Health and Social Services
Health Programs and Initiatives
The federal government contributes to the health of the Cree, the Inuit and Naskapi living on JBNQA and NEQA territory through a number of health programs and initiatives, the funding for which is primarily assumed by Health Canada’s First Nations and Inuit Health Branch (FNIHB). These programs and services support those offered by health authorities in the Cree, Inuit and Naskapi communities. During the reporting period, FNIHB paid out $35,005,200 for the operation of 16 programs and initiatives related to First Nations and Inuit health. Please see Appendix 1 for a breakdown of the expenses by program.

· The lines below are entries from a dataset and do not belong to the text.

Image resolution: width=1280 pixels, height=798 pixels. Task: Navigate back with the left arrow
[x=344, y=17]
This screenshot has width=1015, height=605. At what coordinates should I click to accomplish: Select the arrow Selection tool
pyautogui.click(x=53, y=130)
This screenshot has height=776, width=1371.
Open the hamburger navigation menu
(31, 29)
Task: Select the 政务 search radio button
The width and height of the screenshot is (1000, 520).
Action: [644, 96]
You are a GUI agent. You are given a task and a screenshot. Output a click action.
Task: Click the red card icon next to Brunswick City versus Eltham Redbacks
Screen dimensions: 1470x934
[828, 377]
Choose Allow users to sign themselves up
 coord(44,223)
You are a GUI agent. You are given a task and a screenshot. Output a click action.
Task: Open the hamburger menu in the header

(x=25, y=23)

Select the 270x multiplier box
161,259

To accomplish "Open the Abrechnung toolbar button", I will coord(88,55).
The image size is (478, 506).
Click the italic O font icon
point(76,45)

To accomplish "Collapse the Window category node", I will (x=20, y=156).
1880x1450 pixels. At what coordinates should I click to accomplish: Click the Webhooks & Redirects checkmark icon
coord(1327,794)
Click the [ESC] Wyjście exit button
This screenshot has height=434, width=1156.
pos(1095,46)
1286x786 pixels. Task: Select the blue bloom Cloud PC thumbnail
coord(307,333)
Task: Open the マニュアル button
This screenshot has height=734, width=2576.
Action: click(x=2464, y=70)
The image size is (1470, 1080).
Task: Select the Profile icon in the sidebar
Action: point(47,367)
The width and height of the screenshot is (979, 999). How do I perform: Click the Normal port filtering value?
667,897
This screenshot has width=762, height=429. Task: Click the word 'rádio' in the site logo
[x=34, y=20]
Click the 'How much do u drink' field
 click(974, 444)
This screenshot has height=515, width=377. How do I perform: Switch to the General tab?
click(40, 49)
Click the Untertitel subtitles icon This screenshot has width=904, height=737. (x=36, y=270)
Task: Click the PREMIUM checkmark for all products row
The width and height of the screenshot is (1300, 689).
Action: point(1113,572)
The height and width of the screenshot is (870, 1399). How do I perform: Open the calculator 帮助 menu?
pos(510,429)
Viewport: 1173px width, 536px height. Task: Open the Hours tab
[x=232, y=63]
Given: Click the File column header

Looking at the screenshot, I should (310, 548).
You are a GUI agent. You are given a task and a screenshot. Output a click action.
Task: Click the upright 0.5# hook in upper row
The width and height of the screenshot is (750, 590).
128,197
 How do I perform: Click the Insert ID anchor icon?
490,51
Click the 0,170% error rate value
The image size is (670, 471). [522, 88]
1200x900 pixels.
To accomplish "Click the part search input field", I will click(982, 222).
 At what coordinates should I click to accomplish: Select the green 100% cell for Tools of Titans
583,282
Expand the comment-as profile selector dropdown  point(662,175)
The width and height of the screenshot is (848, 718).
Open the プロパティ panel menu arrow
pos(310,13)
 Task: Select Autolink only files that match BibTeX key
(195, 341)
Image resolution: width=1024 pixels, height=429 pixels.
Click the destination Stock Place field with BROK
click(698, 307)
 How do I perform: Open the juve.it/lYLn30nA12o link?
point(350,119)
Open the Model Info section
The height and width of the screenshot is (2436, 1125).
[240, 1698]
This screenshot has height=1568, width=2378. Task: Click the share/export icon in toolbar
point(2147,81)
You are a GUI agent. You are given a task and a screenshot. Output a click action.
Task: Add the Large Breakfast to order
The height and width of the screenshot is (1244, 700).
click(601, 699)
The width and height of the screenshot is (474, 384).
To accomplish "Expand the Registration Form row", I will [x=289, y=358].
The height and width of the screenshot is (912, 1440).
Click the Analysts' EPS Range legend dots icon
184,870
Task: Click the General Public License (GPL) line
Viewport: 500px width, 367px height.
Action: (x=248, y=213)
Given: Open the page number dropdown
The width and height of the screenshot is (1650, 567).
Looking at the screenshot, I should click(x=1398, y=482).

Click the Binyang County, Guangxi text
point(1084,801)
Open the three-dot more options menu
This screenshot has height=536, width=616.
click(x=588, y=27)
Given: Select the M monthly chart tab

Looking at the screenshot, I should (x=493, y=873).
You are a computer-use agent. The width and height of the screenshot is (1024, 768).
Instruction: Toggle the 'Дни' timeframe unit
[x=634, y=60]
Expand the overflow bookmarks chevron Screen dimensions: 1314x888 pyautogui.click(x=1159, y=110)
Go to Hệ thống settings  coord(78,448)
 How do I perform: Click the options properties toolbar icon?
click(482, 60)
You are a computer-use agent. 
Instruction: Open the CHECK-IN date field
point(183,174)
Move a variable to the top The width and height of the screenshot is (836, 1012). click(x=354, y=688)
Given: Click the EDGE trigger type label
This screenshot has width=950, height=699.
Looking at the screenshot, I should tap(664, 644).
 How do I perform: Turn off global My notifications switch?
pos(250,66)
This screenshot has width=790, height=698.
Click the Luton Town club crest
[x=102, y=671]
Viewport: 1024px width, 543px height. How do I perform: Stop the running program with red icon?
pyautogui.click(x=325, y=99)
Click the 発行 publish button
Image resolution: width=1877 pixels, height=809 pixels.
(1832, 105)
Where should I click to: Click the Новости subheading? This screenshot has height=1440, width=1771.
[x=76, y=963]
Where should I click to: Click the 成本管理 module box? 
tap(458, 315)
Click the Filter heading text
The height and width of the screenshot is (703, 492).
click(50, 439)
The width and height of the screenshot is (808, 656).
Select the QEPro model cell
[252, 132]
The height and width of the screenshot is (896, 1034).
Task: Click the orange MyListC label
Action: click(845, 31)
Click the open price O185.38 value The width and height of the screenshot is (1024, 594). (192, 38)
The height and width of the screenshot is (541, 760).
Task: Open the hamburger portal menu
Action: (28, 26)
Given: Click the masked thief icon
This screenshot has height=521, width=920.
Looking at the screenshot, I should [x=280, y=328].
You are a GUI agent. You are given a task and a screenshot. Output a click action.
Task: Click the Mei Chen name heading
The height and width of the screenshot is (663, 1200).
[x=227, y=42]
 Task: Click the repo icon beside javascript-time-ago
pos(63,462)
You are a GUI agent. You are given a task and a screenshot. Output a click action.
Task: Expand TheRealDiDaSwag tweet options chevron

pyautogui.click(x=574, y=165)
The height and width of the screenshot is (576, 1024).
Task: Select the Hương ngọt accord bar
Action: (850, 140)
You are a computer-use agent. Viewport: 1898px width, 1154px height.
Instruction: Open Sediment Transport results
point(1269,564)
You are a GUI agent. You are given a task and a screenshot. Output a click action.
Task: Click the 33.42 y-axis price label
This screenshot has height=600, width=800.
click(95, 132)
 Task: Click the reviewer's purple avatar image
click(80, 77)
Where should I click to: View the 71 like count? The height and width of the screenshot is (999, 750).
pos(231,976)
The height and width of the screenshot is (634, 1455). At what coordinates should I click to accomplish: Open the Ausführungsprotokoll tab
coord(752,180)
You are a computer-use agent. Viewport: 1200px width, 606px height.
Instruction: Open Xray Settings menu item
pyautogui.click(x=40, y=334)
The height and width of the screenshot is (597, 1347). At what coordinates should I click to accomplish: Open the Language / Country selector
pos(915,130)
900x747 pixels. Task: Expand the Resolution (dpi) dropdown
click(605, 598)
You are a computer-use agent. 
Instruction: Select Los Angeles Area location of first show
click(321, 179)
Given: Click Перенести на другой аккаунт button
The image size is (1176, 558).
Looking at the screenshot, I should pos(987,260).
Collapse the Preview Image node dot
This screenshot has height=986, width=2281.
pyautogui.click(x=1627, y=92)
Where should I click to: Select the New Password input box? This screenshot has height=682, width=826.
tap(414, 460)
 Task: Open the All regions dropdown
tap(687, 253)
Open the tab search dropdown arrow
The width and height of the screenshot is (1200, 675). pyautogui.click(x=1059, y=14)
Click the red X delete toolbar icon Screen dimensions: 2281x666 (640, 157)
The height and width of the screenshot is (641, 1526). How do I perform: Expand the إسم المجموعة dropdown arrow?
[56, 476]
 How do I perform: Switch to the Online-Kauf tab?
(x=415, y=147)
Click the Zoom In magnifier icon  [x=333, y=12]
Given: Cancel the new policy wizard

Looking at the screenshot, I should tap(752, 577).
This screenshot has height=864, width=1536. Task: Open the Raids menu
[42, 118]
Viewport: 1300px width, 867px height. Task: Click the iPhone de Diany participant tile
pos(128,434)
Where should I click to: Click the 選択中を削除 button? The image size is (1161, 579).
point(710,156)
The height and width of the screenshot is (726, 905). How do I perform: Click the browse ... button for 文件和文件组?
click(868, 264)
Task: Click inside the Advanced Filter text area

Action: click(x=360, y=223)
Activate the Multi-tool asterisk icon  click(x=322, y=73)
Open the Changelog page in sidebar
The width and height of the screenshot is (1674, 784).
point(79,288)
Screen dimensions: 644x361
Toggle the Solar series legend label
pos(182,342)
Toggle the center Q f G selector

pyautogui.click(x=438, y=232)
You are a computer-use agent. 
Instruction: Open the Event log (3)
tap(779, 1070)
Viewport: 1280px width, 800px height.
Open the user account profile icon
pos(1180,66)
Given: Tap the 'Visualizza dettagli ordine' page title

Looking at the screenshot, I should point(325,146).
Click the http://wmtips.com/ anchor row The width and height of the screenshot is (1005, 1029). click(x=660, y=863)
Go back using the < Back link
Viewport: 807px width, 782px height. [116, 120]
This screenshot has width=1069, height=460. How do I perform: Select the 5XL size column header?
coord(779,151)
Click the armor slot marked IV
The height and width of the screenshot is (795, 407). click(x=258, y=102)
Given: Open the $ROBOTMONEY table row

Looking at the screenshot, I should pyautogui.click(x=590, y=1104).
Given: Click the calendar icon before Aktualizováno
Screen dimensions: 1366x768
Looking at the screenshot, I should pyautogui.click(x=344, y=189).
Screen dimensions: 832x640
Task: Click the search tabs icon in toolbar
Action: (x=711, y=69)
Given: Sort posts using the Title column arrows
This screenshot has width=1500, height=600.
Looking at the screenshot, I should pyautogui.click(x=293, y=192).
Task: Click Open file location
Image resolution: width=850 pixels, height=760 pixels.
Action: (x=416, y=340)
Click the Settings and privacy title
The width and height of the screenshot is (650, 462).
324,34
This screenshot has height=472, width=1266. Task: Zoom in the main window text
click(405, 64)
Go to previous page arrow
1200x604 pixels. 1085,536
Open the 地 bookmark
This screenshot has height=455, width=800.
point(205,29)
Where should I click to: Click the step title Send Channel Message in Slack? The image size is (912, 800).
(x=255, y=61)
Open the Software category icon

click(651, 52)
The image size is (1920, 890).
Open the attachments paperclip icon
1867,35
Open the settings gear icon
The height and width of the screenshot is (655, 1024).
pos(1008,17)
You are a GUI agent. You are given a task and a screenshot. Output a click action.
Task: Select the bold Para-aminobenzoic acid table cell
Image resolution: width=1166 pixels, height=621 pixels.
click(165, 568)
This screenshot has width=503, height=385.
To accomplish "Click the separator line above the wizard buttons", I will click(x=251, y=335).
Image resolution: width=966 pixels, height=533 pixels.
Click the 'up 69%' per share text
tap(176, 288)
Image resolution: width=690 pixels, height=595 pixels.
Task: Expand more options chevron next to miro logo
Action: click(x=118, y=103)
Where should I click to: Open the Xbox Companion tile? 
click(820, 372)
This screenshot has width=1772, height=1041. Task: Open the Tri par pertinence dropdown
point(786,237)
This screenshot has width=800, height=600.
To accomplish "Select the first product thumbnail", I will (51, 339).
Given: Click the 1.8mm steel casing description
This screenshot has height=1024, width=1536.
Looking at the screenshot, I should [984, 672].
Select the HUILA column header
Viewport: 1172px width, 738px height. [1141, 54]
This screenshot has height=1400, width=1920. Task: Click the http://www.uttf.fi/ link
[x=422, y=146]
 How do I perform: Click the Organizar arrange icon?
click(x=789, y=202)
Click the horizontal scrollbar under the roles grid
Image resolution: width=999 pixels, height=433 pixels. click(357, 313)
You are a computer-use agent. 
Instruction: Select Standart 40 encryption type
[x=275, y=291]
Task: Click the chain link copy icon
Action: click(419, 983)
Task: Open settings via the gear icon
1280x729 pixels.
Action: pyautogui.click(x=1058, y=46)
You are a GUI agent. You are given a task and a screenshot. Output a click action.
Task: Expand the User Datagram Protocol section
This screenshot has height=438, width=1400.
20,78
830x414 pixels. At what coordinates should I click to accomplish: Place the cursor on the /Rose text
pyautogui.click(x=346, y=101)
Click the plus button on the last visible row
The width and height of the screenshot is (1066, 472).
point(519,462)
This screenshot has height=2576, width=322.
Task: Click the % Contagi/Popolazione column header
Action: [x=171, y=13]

Transfer Payments to the Government of Quebec
As established by the JBNQA and the NEQA, the federal government provides funding for the Cree School Board, the Central Quebec School Board and the Kativik School Board on the basis of annual budgets, providing for operating and capital costs. The Government of Canada contributes annually to the Government of Quebec 75% of the approved budgets for the Cree School Board and the Central Quebec School Board, and 25% of the approved budget for the Kativik School Board.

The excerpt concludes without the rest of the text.